A year ago, I wrote this:
If you have accounts with Merrill Lynch, now would be a really good time to close them out. You don’t refuse to make a full accounting like that.
Let’s revisit that. Your retirement accounts are your own business, and I meant the post as advice to get your money out of an unstable bank. If it hadn’t been for B of A your account would be in the care of Packim, Sendim, & Hope now. But what of the stock?
Suppose you had 100 shares of MER. If you had sold on the day of my post, you would have lost out on the 52-week high on Dec. 10th (a difference of $1.93 per share if you sold at the high of the day). You would have $6118 in cash.
Open, High, Low, Close
2007Nov14: 58.64, 61.18, 57.01, 57.98
2007Dec10: 62.00, 63.11, 61.53, 62.20
(images are clickable, do so if you want to see the whole thing)
You would have also missed out on 4 dividends, each at 35¢ per share ($140 in payments on 100 shares). Today’s OHLC at 11:34 Eastern:
2008Nov14: $13.39, 14.30, 13.20, 13.41
If you had not taken my advice, you would have $1430 in value plus $140 in dividends, $1570 total.
Merril Lynch is a dealer in paper money – that is, perceived value, and not actual value. Their stock price is beginning to reflect that, as trust in paper money drops. So what of a company that creates actual money, actual value? Such as Hecla Mining?

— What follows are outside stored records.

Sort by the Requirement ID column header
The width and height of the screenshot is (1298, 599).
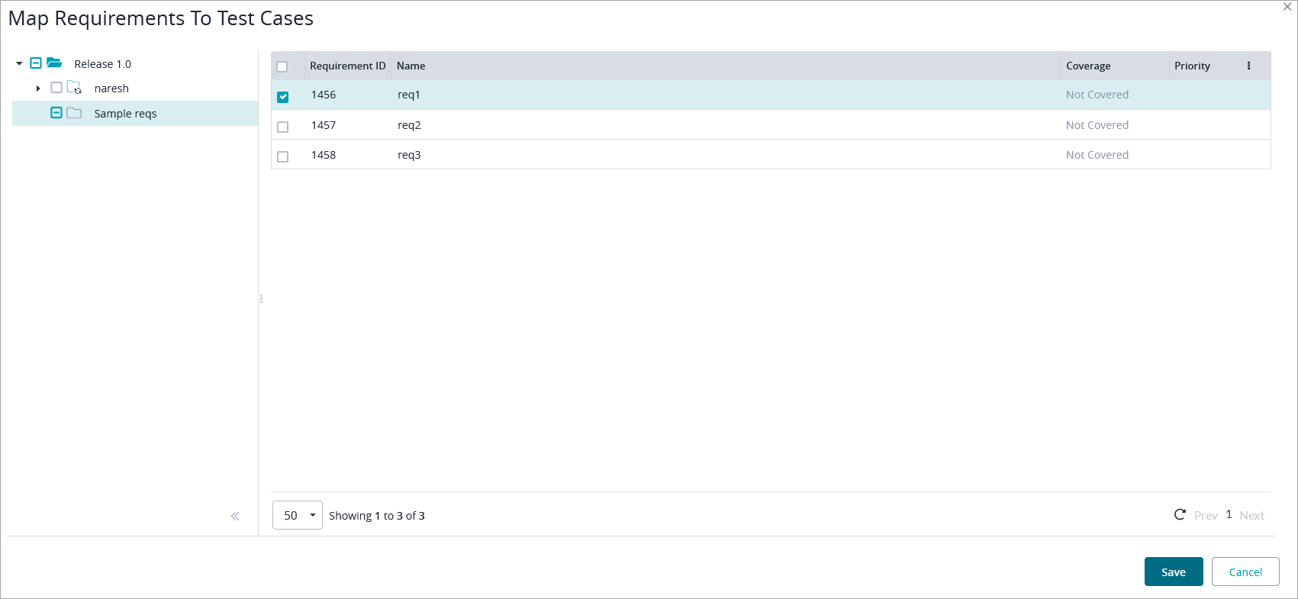click(x=347, y=66)
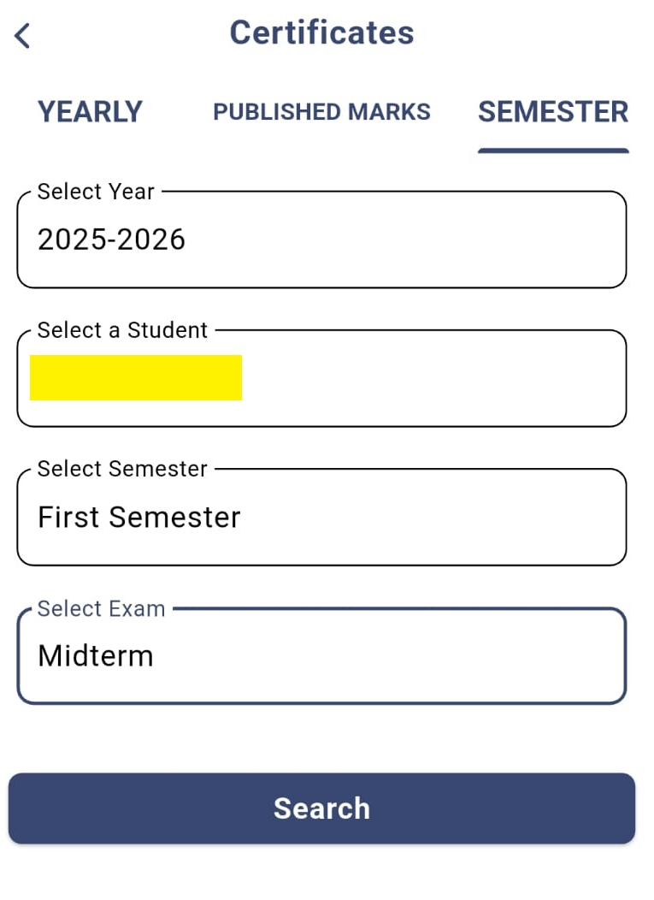Viewport: 654px width, 900px height.
Task: Click the yellow highlighted student name
Action: pyautogui.click(x=136, y=378)
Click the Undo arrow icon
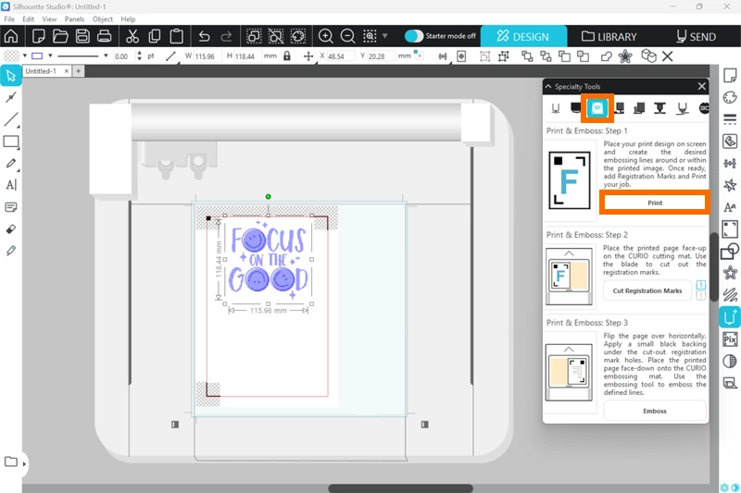 pyautogui.click(x=205, y=37)
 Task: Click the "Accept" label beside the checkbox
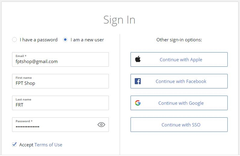[x=26, y=145]
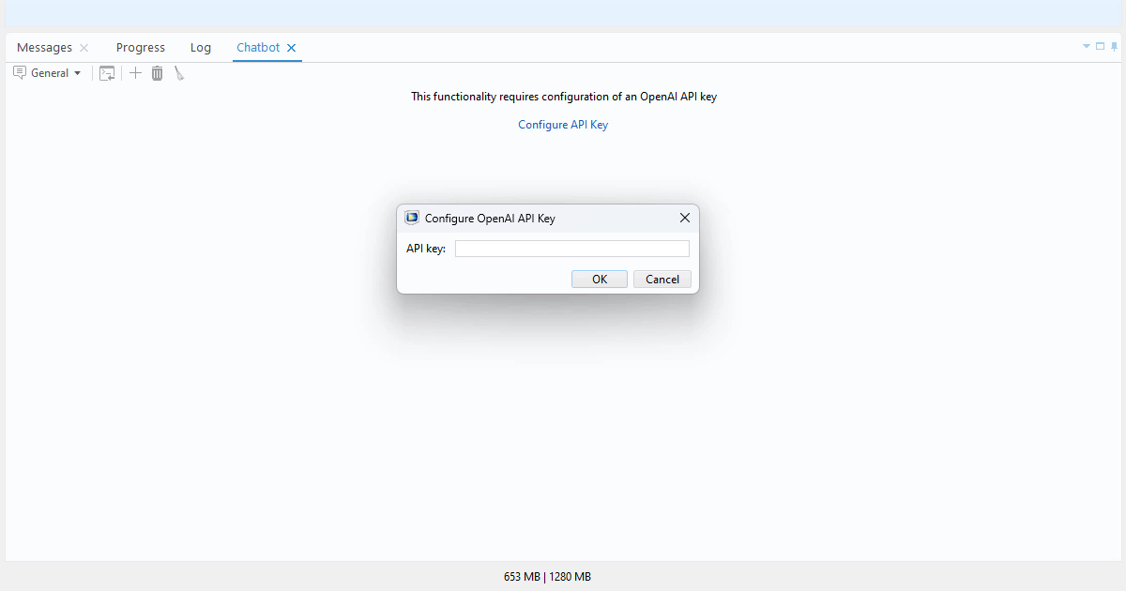Image resolution: width=1126 pixels, height=591 pixels.
Task: Pin the Chatbot panel with the pin icon
Action: tap(1114, 45)
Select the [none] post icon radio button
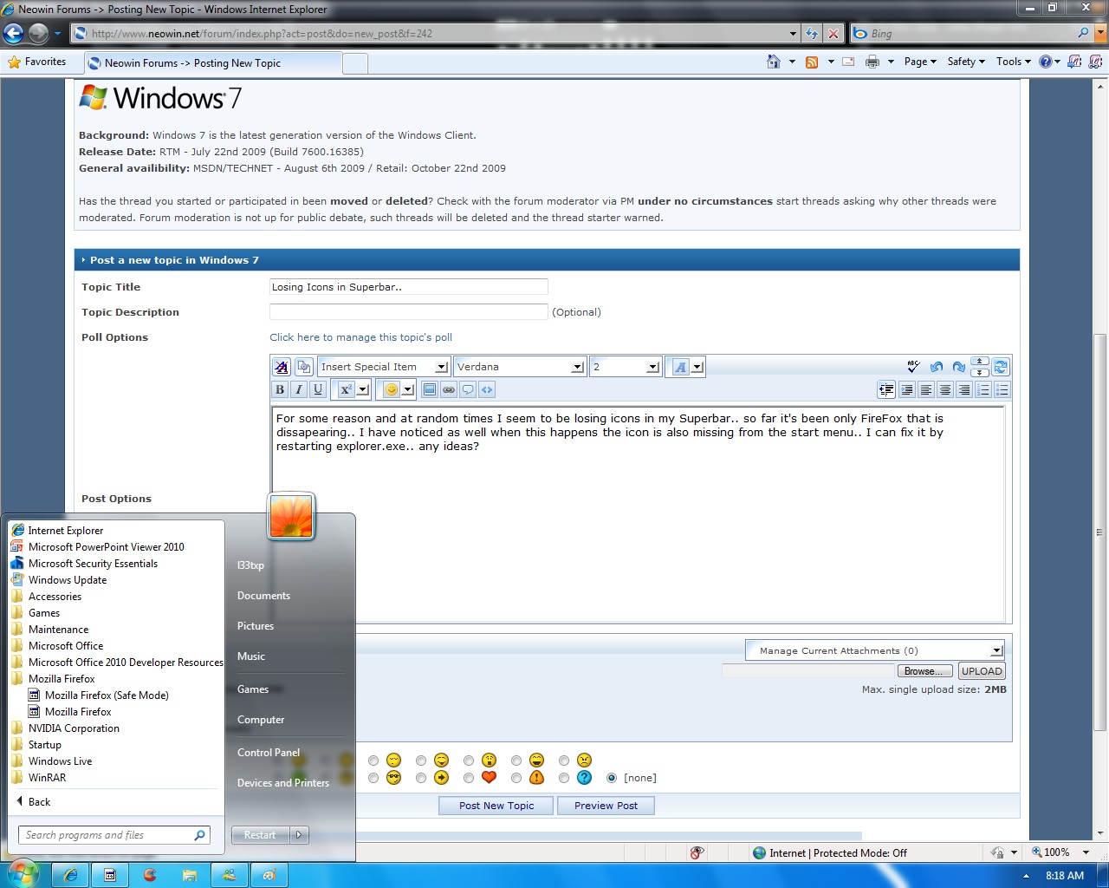The image size is (1109, 888). coord(612,778)
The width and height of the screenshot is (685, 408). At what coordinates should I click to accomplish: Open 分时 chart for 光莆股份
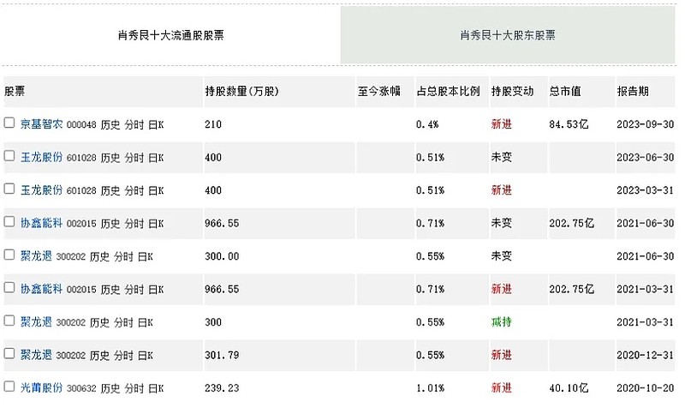point(134,387)
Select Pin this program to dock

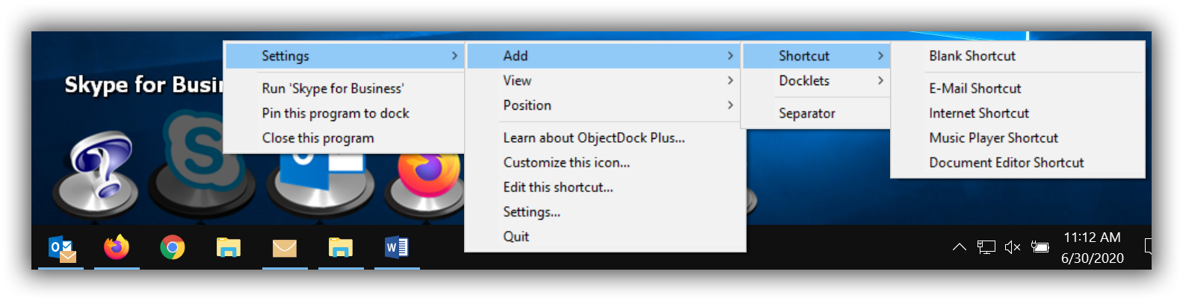pos(336,114)
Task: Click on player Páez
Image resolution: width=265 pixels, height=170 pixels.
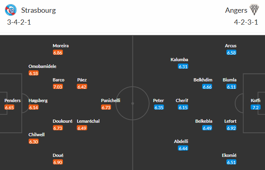Action: click(x=82, y=80)

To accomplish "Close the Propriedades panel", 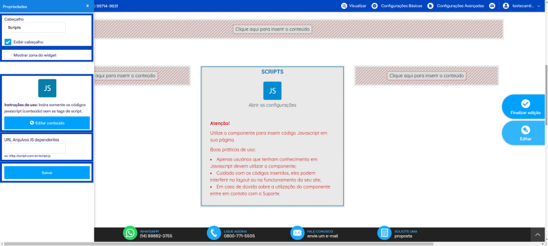I will (88, 6).
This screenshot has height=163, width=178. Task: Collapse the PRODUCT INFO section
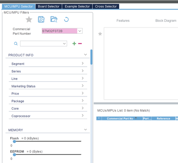point(85,55)
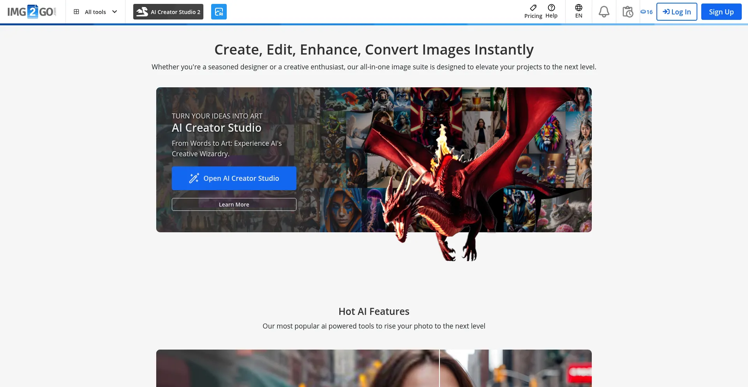Click the grid icon beside All tools
This screenshot has height=387, width=748.
click(76, 12)
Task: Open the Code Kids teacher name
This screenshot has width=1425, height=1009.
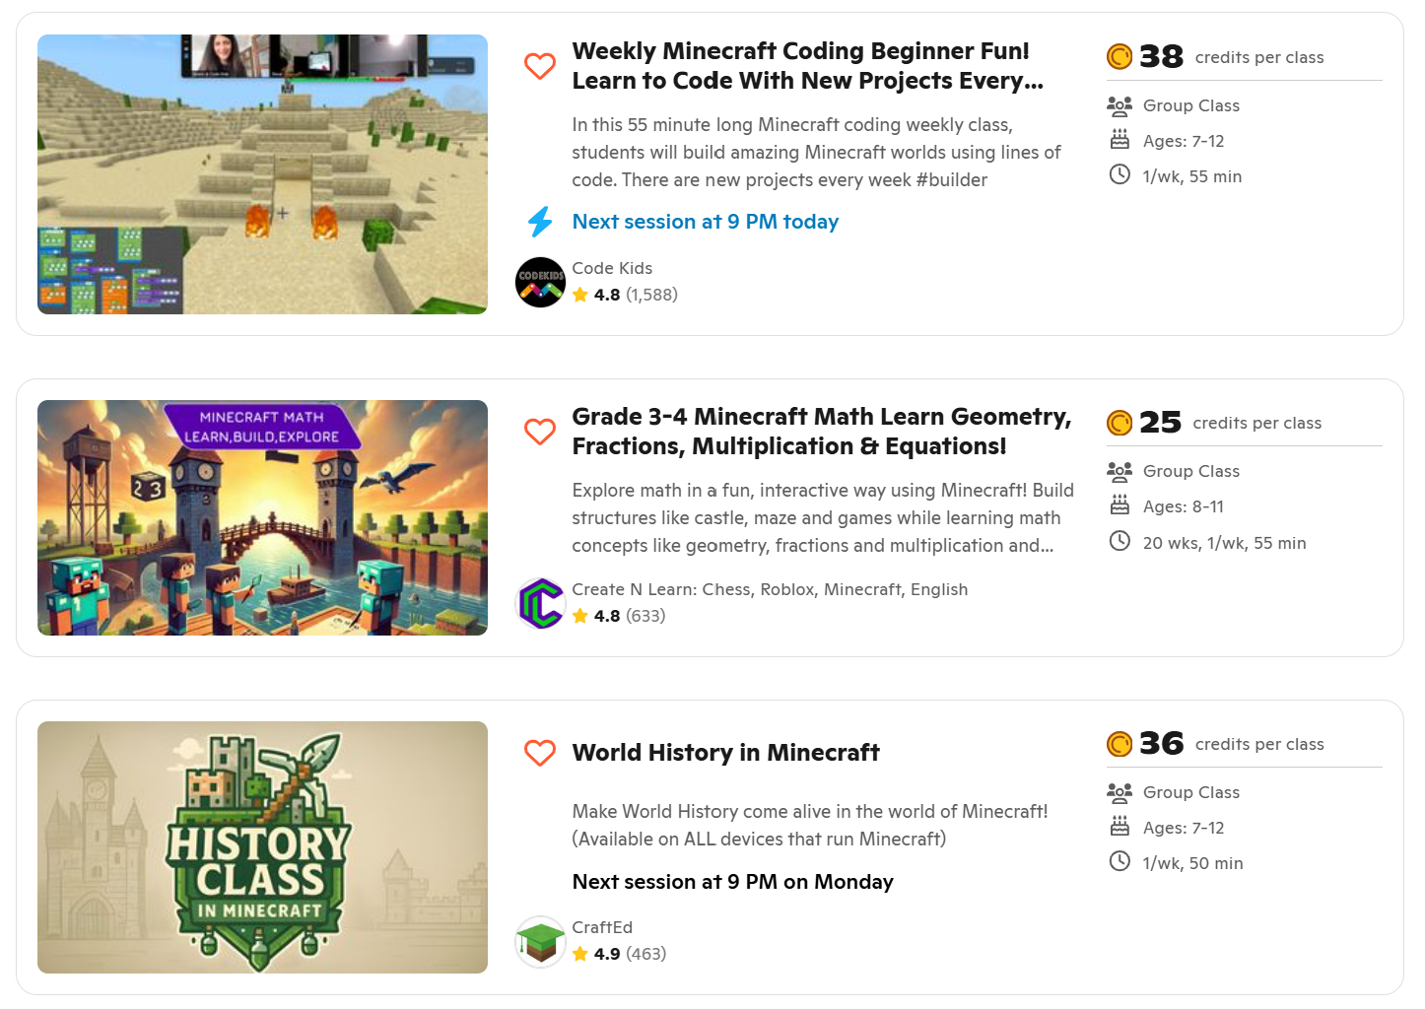Action: pos(612,268)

You would have done possibly worse, depending on when you came to your senses and got out. The mining industry has been pummeled almost worse than the banking industry, despite the fact that they actually produce tangible things.
My point is this: if you’re going to invest, invest in something tangible, not something intangible. Hecla, despite producing something you can hold, has lost perceived value over the past year. Their product, however, has not lost nearly as much: Gold is down 8% from a year ago, Silver down 34%, Lead down 66% and Zinc down 58%. All those drops are better than the 86% drop Hecla has seen in the past year and the 74% drop Merril Lynch has seen.
And what of cash, that intangible paper we assign value because the government forces us to? If you sold and kept the cash, using the inflation numbers the government used before Clinton came to town, you’re looking at a loss of value of 8% or more. If, however, you think the government gooses the inflation numbers to keep from paying out more Social Security payments (and why wouldn’t they), you are looking at a loss of value of 14%.
Kill your debts, even your mortgage. Spend less than you earn. Live frugally. Don’t invest in depreciating assets, including paper dollars. Trade value for value. This is all it takes to become rich over time.